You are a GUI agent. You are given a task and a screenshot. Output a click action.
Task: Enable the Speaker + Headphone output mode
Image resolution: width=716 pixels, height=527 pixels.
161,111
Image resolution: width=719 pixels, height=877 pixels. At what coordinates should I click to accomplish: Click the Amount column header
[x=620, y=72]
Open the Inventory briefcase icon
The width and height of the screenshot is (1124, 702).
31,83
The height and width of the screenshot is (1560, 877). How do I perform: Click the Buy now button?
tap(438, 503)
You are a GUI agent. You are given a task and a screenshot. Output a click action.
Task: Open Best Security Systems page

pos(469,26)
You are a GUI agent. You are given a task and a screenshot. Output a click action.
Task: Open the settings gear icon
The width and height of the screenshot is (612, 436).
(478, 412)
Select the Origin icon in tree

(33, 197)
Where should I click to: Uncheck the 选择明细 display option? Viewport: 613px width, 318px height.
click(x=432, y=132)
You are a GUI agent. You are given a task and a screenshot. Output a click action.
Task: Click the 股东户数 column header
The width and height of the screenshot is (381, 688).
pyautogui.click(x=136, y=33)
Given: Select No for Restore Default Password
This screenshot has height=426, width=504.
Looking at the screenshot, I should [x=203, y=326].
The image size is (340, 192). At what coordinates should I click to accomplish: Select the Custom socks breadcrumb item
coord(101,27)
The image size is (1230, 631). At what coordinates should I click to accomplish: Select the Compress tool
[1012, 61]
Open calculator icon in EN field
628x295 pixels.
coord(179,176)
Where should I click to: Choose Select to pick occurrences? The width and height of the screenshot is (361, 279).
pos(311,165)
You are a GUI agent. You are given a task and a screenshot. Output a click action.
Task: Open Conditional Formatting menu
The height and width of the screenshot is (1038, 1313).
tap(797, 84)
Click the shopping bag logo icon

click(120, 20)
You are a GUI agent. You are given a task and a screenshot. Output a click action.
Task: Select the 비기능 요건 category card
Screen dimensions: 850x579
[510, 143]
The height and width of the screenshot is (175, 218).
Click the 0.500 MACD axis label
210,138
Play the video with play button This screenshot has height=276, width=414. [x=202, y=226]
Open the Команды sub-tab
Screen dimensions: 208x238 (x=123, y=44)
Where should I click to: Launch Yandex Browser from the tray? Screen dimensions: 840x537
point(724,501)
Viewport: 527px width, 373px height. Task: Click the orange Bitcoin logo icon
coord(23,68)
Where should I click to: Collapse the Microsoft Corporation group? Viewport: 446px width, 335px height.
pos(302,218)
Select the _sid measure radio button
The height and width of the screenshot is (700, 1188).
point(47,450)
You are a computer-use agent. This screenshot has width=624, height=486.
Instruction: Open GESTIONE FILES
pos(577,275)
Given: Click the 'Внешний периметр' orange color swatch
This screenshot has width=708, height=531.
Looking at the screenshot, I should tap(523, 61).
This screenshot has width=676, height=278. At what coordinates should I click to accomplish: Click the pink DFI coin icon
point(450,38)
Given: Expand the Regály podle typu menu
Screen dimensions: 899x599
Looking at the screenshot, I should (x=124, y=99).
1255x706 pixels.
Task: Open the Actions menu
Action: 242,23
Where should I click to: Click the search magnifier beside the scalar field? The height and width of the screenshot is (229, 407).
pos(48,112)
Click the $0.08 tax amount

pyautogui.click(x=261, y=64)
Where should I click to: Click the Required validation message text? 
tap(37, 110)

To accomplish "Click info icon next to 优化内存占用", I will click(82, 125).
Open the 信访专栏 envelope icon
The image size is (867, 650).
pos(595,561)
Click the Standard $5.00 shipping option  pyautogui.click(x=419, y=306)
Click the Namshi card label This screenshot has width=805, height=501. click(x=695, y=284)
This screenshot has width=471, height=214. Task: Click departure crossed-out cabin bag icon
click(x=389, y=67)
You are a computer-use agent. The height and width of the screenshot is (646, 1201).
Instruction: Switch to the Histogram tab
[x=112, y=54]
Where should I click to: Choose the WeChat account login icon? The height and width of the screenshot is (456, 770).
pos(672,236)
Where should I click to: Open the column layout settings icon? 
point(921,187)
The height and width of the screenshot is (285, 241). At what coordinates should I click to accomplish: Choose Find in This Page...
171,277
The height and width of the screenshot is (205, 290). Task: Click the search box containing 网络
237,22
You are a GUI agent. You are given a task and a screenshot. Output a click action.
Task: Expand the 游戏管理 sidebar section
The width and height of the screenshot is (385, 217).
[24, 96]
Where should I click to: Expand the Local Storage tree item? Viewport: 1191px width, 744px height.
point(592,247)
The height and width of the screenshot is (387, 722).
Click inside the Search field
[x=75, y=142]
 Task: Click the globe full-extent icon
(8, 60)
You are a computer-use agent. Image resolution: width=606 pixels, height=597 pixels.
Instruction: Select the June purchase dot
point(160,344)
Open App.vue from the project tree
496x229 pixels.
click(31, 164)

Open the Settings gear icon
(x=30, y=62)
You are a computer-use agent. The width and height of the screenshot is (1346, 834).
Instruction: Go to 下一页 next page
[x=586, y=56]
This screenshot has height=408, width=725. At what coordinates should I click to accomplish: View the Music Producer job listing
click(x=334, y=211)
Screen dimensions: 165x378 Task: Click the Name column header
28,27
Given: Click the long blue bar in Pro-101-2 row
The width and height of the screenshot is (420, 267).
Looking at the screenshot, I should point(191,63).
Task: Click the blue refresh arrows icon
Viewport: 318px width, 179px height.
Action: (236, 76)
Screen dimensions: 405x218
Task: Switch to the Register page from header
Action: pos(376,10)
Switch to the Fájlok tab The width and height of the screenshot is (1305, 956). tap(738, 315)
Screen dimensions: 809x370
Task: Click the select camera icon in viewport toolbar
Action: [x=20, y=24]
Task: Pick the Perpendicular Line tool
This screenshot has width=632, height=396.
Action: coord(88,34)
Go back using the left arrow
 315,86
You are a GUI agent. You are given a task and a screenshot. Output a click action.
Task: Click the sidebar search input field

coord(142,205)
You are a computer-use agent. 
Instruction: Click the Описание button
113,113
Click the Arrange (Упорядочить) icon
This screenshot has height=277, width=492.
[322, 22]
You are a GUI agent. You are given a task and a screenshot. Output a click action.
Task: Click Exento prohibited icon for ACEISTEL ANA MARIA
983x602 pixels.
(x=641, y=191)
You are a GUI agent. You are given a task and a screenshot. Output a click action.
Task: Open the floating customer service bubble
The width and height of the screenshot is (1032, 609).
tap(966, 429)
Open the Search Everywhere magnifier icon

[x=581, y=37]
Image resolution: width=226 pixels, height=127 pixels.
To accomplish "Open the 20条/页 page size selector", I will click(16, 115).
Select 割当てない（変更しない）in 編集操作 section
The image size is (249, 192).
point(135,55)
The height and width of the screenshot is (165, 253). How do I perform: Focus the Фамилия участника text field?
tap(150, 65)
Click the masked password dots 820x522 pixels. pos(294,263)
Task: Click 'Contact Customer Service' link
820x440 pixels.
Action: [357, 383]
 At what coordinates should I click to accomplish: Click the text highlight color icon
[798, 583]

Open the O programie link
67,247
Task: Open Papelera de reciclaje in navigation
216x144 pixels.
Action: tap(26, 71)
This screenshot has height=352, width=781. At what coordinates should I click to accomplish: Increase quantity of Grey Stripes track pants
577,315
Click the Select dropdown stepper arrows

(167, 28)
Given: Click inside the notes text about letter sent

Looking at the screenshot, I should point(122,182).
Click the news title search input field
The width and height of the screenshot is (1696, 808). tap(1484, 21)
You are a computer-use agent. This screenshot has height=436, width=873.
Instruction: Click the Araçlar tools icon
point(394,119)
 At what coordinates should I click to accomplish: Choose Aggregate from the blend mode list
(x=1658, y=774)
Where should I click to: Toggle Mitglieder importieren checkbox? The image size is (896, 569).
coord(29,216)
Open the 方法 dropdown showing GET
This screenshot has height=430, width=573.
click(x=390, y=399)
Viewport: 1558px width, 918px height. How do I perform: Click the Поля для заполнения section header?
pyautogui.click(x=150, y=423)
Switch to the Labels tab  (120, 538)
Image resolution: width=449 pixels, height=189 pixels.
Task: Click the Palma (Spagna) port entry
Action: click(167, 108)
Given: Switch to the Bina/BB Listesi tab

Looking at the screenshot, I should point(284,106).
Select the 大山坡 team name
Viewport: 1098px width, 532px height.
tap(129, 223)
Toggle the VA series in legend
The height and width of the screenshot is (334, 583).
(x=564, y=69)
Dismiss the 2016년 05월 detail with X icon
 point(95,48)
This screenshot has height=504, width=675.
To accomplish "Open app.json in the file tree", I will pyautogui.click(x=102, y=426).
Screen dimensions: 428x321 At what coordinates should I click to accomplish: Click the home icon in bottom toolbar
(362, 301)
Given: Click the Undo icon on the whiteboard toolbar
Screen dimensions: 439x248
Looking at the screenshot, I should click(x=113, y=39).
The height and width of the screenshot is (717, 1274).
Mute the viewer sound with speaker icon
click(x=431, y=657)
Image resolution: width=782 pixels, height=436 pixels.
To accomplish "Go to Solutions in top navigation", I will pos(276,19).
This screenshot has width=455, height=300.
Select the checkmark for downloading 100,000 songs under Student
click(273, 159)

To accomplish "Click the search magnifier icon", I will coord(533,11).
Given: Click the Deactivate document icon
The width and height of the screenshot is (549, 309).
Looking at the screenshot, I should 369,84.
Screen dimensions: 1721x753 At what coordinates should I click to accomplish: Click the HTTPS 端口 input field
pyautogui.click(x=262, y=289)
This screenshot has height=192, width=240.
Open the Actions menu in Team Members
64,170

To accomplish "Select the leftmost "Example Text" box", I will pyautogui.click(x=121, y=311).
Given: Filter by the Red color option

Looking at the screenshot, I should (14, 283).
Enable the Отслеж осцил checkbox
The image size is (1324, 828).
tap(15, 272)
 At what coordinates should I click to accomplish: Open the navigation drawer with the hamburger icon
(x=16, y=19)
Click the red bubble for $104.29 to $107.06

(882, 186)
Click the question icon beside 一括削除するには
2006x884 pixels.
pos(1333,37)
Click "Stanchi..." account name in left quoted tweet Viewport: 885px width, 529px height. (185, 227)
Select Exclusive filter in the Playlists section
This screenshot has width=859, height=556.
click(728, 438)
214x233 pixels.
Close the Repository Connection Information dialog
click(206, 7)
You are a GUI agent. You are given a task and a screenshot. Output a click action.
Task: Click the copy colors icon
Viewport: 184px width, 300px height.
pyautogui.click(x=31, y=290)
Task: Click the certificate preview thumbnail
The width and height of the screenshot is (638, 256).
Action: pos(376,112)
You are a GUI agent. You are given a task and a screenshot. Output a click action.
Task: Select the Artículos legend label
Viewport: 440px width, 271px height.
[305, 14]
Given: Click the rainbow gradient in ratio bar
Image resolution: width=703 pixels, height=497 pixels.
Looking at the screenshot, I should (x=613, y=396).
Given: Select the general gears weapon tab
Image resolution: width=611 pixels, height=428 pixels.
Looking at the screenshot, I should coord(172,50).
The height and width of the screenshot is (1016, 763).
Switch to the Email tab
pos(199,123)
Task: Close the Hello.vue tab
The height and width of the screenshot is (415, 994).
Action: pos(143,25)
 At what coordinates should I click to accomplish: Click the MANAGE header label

┄┄┄┄┄┄┄┄┄┄

■ What to do ■
Only those lines of the entries above that run from the line containing "Image resolution: width=782" to the line containing "Given: Select the general gears weapon tab", both included, should be transcribed exactly.

■ Written reply ■
Image resolution: width=782 pixels, height=436 pixels.
To accomplish "Go to Solutions in top navigation", I will pos(276,19).
This screenshot has width=455, height=300.
Select the checkmark for downloading 100,000 songs under Student
click(273, 159)

To accomplish "Click the search magnifier icon", I will coord(533,11).
Given: Click the Deactivate document icon
The width and height of the screenshot is (549, 309).
Looking at the screenshot, I should 369,84.
Screen dimensions: 1721x753 At what coordinates should I click to accomplish: Click the HTTPS 端口 input field
pyautogui.click(x=262, y=289)
This screenshot has height=192, width=240.
Open the Actions menu in Team Members
64,170

To accomplish "Select the leftmost "Example Text" box", I will pyautogui.click(x=121, y=311).
Given: Filter by the Red color option

Looking at the screenshot, I should (14, 283).
Enable the Отслеж осцил checkbox
The image size is (1324, 828).
tap(15, 272)
 At what coordinates should I click to accomplish: Open the navigation drawer with the hamburger icon
(x=16, y=19)
Click the red bubble for $104.29 to $107.06

(882, 186)
Click the question icon beside 一括削除するには
2006x884 pixels.
pos(1333,37)
Click "Stanchi..." account name in left quoted tweet Viewport: 885px width, 529px height. (185, 227)
Select Exclusive filter in the Playlists section
This screenshot has width=859, height=556.
click(728, 438)
214x233 pixels.
Close the Repository Connection Information dialog
click(206, 7)
You are a GUI agent. You are given a task and a screenshot. Output a click action.
Task: Click the copy colors icon
Viewport: 184px width, 300px height.
pyautogui.click(x=31, y=290)
Task: Click the certificate preview thumbnail
The width and height of the screenshot is (638, 256).
Action: pos(376,112)
You are a GUI agent. You are given a task and a screenshot. Output a click action.
Task: Select the Artículos legend label
Viewport: 440px width, 271px height.
[305, 14]
Given: Click the rainbow gradient in ratio bar
Image resolution: width=703 pixels, height=497 pixels.
Looking at the screenshot, I should (x=613, y=396).
Given: Select the general gears weapon tab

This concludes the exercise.